Inhibition of glucocorticoid-mediated, caspase-independent dendritic cell death by CD40 activation

Glucocorticoids (GC) are potent anti‐inflammatory and immunosuppressive agents that act on a variety of immune cells, including T cells, monocytes/macrophages, osteoclasts, and dendritic cells (DC). However, the mechanism(s) by which GC exert anti‐inflammatory effects is still largely unknown. It is already well known that GC treatment inhibits DC maturation and interleukin (IL)‐12 production by DC. In this study, we investigated the apoptosis induction of DC by a synthetic GC, dexamethasone (Dex).
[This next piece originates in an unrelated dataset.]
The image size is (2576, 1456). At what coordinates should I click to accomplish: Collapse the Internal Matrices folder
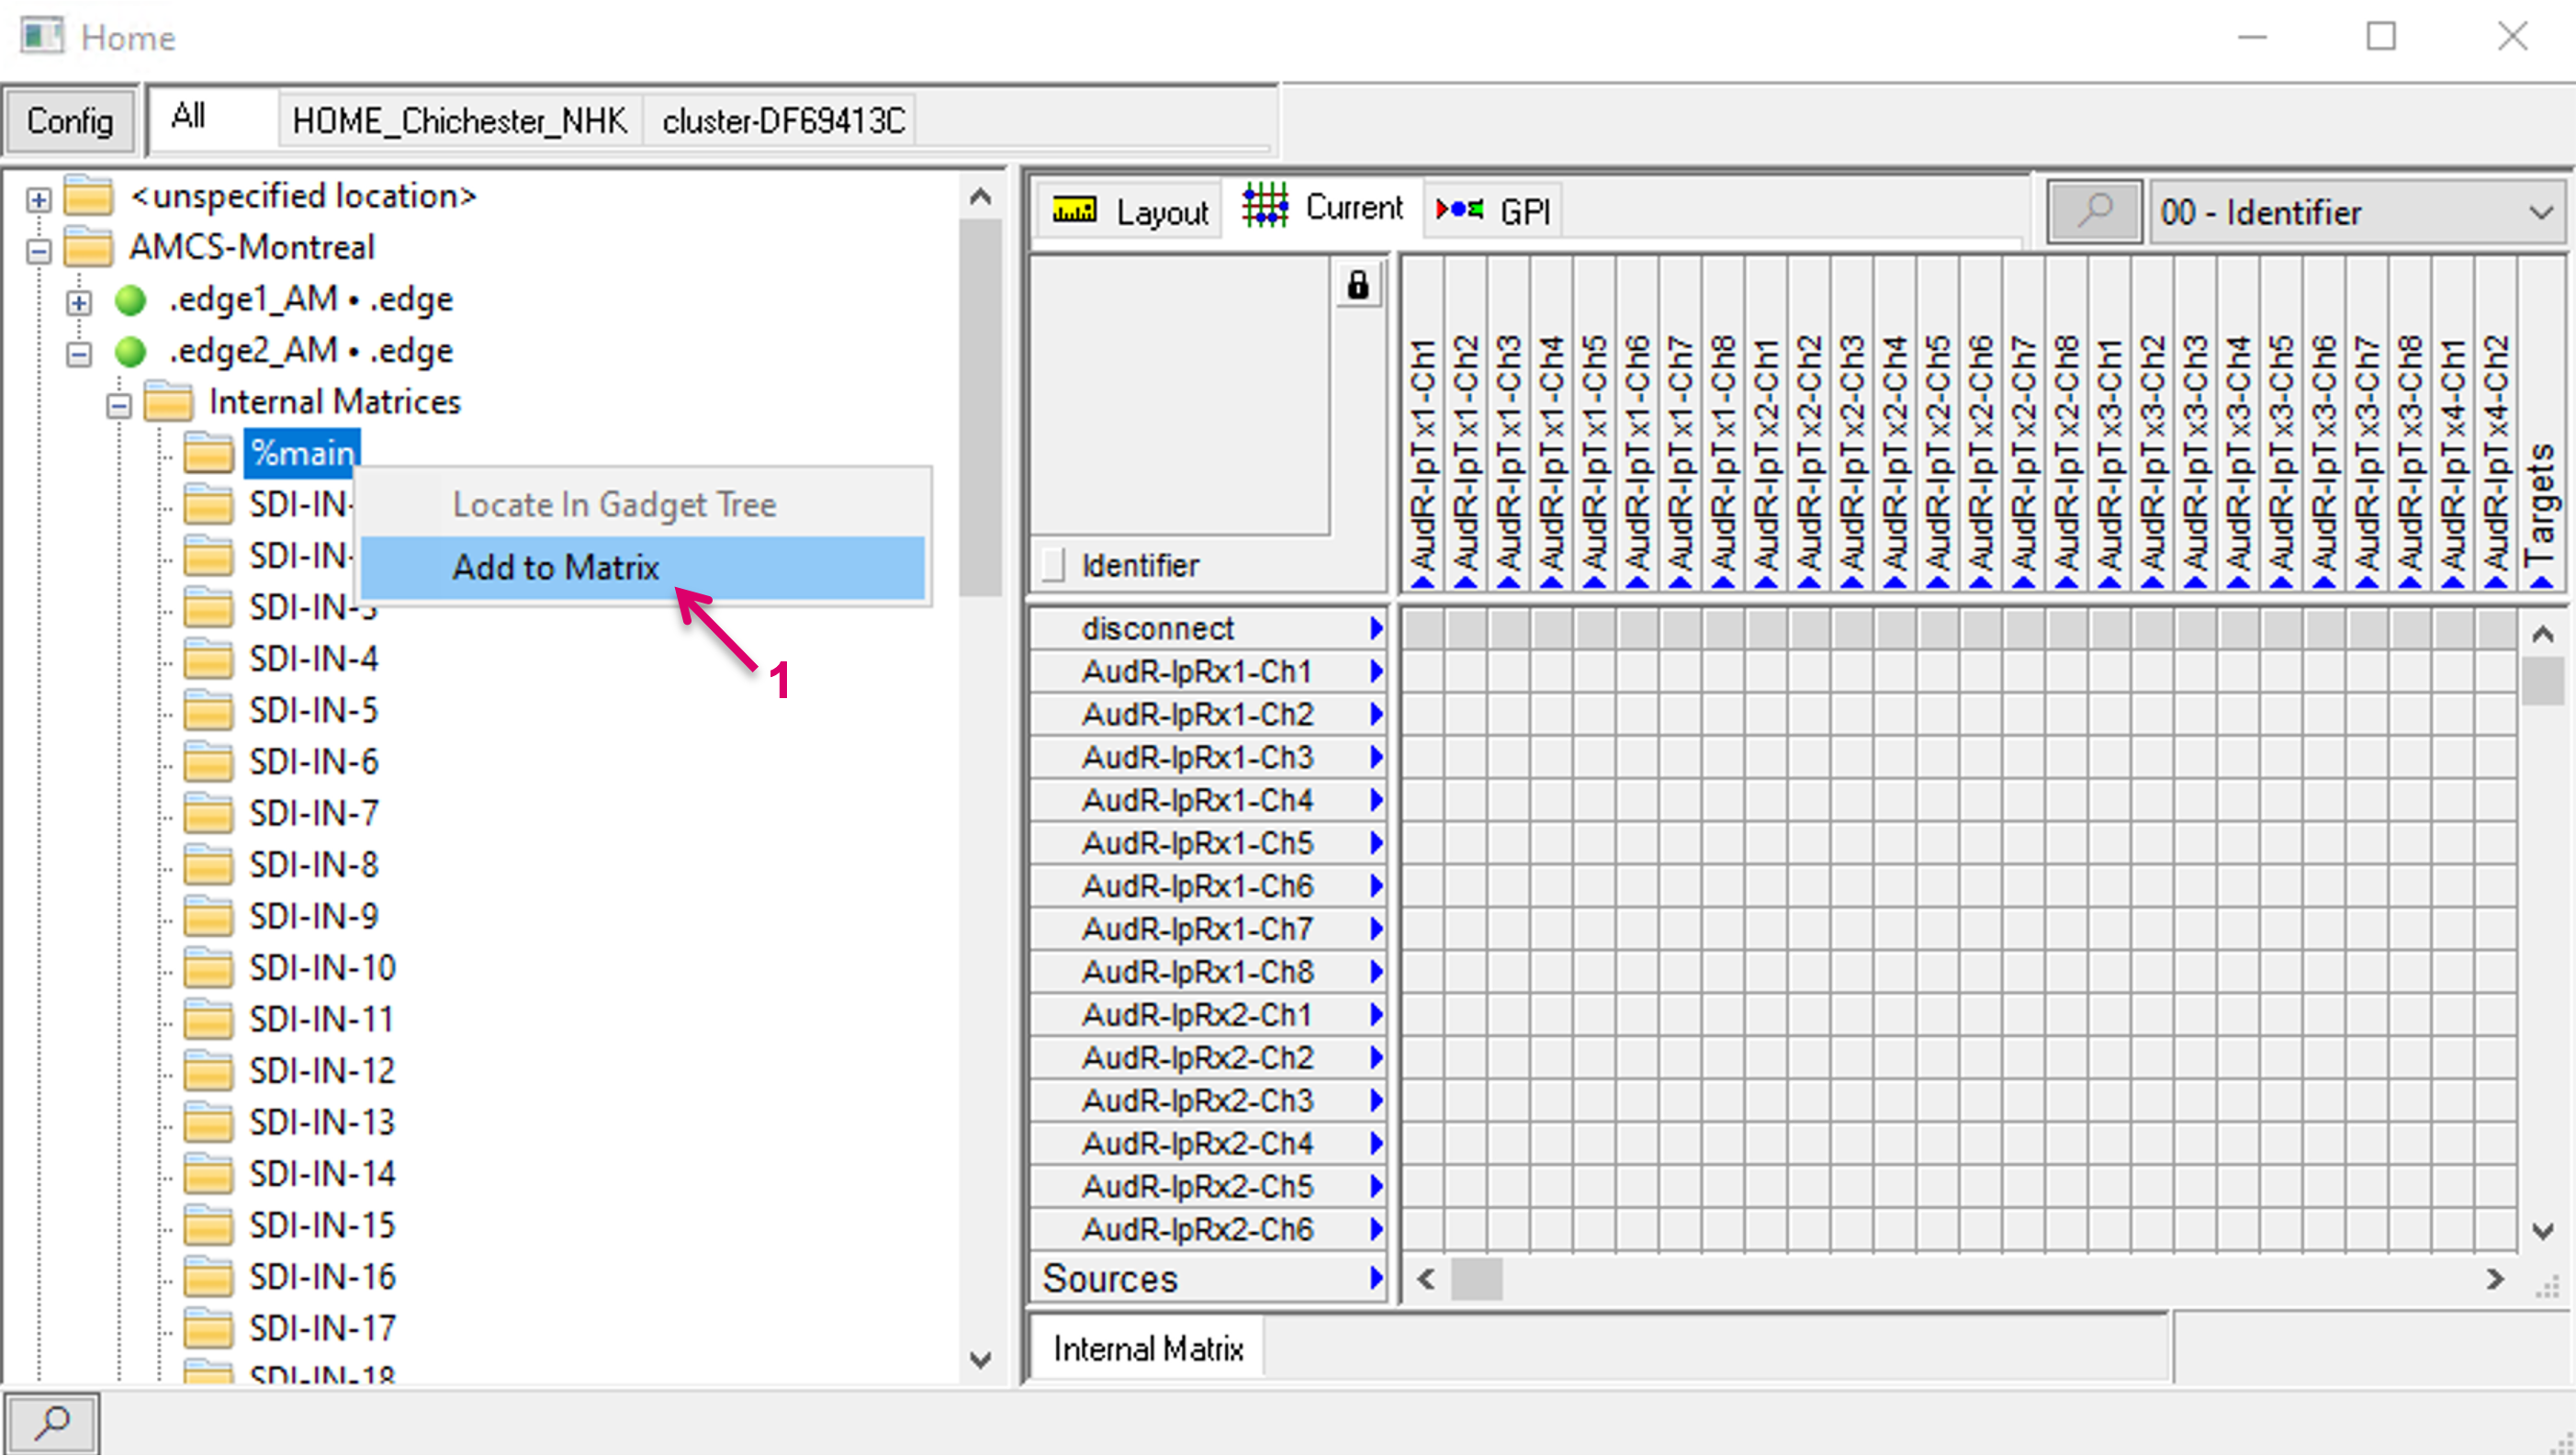coord(119,405)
The stimulation with Dex resulted in DC apoptosis in a dose‐ and time‐dependent manner as it was measured by determining annexin V‐positive cells and mitochondrial potential. In contrast, monocytes that are precursor cells of DC are resistant to Dex‐mediated apoptosis. The Dex‐induced apoptosis of DC was independent of caspase activation because it was not inhibited by the broad caspase inhibitor, Z‐VAD‐fmk. It is interesting that agonistic CD40 antibody completely inhibited Dex‐induced cell death, whereas other inflammatory stimuli did not show the same effect, suggesting that CD40 signaling may selectively modulate GC‐mediated DC apoptosis. Taken together, our findings revealed an important role of GC and CD40 signaling in the regulation of immune responses in which DC play a key role in the inflammatory process of various immunomediated diseases.